**Assigned task**:
Images do not belong in the copy; retype the rest of the entries below exactly.

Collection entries
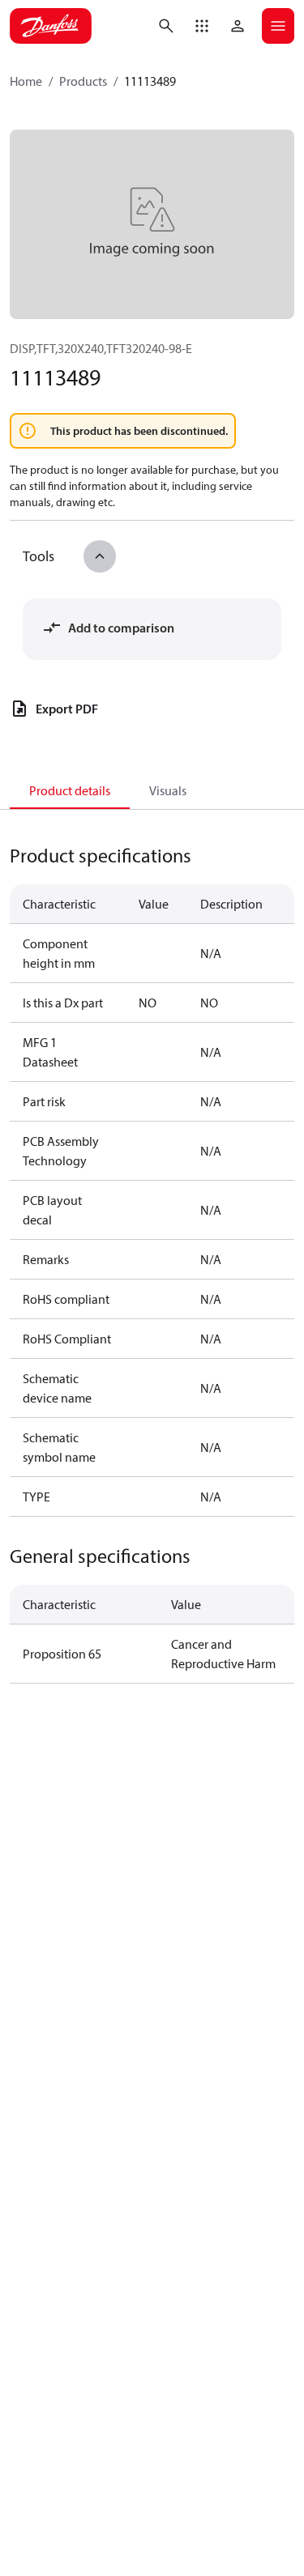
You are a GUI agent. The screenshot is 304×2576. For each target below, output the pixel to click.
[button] (202, 26)
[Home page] (51, 26)
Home (26, 81)
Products (83, 81)
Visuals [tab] (167, 790)
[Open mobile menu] (278, 26)
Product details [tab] (69, 790)
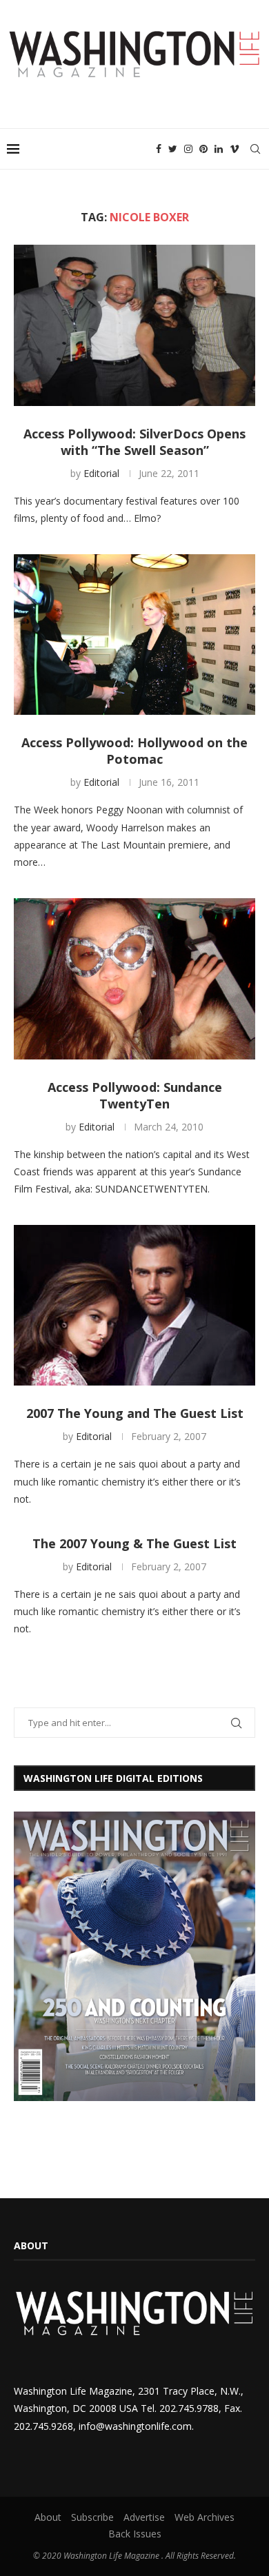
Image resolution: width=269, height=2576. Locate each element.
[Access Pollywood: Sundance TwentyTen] (134, 978)
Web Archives (205, 2517)
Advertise (144, 2517)
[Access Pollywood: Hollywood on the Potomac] (134, 634)
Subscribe (92, 2517)
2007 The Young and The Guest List (134, 1413)
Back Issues (134, 2533)
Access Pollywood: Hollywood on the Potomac (134, 750)
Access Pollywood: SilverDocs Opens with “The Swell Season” (134, 441)
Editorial (101, 473)
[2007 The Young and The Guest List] (134, 1305)
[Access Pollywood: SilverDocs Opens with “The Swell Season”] (134, 325)
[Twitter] (172, 149)
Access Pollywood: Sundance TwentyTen (135, 1095)
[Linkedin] (219, 149)
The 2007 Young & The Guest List (134, 1543)
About (47, 2517)
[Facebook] (158, 149)
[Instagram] (188, 149)
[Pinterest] (203, 149)
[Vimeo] (234, 149)
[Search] (255, 149)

**Exercise answer**:
You are a GUI agent. The screenshot is 304×2576. For each target below, output the pixel to click.
[button] (202, 26)
[Home page] (51, 26)
Home (26, 81)
Products (83, 81)
Visuals [tab] (167, 790)
[Open mobile menu] (278, 26)
Product details [tab] (69, 790)
Image resolution: width=269, height=2576. Locate each element.
[Access Pollywood: Sundance TwentyTen] (134, 978)
Web Archives (205, 2517)
Advertise (144, 2517)
[Access Pollywood: Hollywood on the Potomac] (134, 634)
Subscribe (92, 2517)
2007 The Young and The Guest List (134, 1413)
Back Issues (134, 2533)
Access Pollywood: Hollywood on the Potomac (134, 750)
Access Pollywood: SilverDocs Opens with “The Swell Season” (134, 441)
Editorial (101, 473)
[2007 The Young and The Guest List] (134, 1305)
[Access Pollywood: SilverDocs Opens with “The Swell Season”] (134, 325)
[Twitter] (172, 149)
Access Pollywood: Sundance TwentyTen (135, 1095)
[Linkedin] (219, 149)
The 2007 Young & The Guest List (134, 1543)
About (47, 2517)
[Facebook] (158, 149)
[Instagram] (188, 149)
[Pinterest] (203, 149)
[Vimeo] (234, 149)
[Search] (255, 149)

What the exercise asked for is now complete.